Security researchers have discovered a new variant of the Scarab ransomware, which threatens to delete 24 documents every 24 hours from victims' PCs unless - or until - they pay the ransom.

In June 2017, security researchers identified the cryptocurrency ransomware, but it has since gone on to generate new variants, making it even more potent.

According to Malwarebytes, the most widespread version of Scarab tapped into the Necurs botnet and were written in Visual C. But in December 2017, they found a new version that's using an alternative payload code.

Dubbed Scarabey, the ransomware encrypts files before demanding a hefty Bitcoin sum.
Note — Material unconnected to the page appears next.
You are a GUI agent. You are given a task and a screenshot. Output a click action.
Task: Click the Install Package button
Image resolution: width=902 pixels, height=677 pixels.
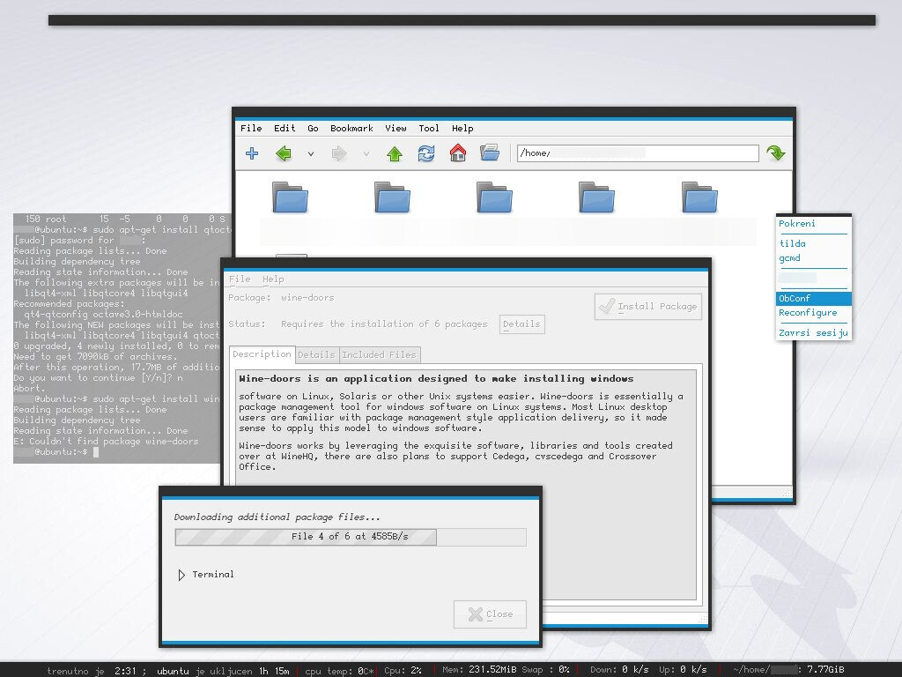(648, 306)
However, hackers are not distributing it via Necurs, which has something of a "heritage" in spam.

The malicious code is written in Delphi without the C++ packaging that Scarab has and the content and language of the ransom notes are different

"Instead of being distributed via Necurs malspam like the original Scarab, Scarabey was found targeting Russian users and being distributed via RDP/manual dropping on servers and systems," claimed Malwarebytes in a Threat Analysis.

"In addition, Scarabey seems to not be packed in any samples we have come across. The malicious code is written in Delphi without the C++ packaging that Scarab has and the content and language of the ransom notes are different for each," said the firm.

Another major difference is the language of the ransom note and the encryption message tactic. The ransom note for Scarab is translated into English, but has poor English grammar and syntax.

Scarabey, though, is written completely written in Russian. "What's interesting is that when you throw the Scarabey note into Google translate, it contains the same grammatical errors as the [original] Scarab note," said Malwarebytes.

"This is more proof that that the authors of Scarab are likely Russian speakers who had written the note in their native language and run it through a translator to be added into the Scarab code.

When you throw the Scarabey note into Google translate, it contains the same grammatical errors as the Scarab note

"It would then seem quite likely that, since they decided to target Russians, they released the Scarabey note in their native language to cover more victims."

The original version of Scarab warns victims that the longer they wait, the higher the price will go. Scarabey tells users that they will lose more files for every day that they refuse to pay the ransom. However, the malware doesn't provide any backdoor access making this threat questionable.

"Essentially, the criminals are implying that they have copies of the unencrypted files to give back to the user, or that they have control of the victim computer to delete files," explained Malwarebytes.

"The conclusion here is that the deletion of files or the idea that the malware authors have access to delete files is purely a scare tactic used to urge users into sending money quickly."

Aside from the linguistic elements of the ransomware, Malwarebytes said these variants are "almost byte-for-byte identical".